OBJECTIVE: Rewrite the rows from the line with "Screen dimensions: 793x448" up to and including the line with "The height and width of the screenshot is (784, 1517).", putting "reference mark" in place of "footnote" and leaving everything else unchanged.

== == ==

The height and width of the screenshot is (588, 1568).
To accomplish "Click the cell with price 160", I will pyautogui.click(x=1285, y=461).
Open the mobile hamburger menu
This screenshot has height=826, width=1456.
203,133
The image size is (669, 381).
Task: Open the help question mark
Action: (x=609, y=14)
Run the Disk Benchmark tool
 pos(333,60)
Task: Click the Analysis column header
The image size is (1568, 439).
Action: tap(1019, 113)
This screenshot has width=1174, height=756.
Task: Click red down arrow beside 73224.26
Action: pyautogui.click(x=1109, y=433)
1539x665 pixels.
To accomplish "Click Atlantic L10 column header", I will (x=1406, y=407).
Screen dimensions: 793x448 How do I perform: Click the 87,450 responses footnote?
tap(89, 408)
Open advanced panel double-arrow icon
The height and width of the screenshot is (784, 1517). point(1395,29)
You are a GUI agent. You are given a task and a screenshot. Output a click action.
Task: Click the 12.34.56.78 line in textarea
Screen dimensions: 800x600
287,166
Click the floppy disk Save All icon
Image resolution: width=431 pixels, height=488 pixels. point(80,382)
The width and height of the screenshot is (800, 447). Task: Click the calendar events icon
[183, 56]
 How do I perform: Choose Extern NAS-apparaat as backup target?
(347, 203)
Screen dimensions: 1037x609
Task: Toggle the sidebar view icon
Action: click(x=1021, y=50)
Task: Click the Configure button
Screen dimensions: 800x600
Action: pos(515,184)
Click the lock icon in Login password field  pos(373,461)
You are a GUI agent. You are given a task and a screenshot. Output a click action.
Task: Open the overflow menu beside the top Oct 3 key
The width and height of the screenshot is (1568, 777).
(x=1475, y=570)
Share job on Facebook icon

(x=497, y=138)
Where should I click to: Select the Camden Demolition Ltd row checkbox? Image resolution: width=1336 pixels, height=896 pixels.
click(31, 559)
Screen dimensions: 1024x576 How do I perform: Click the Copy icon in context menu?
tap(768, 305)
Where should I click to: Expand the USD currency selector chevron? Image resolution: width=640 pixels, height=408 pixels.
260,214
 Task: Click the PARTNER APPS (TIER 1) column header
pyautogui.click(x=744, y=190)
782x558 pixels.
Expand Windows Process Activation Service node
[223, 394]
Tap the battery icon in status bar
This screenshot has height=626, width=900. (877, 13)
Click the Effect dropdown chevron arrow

== == ==

THE COMPLETED TASK:
Screen dimensions: 793x448 How do I perform: Click the 87,450 responses reference mark?
tap(89, 408)
Open advanced panel double-arrow icon
The height and width of the screenshot is (784, 1517). point(1395,29)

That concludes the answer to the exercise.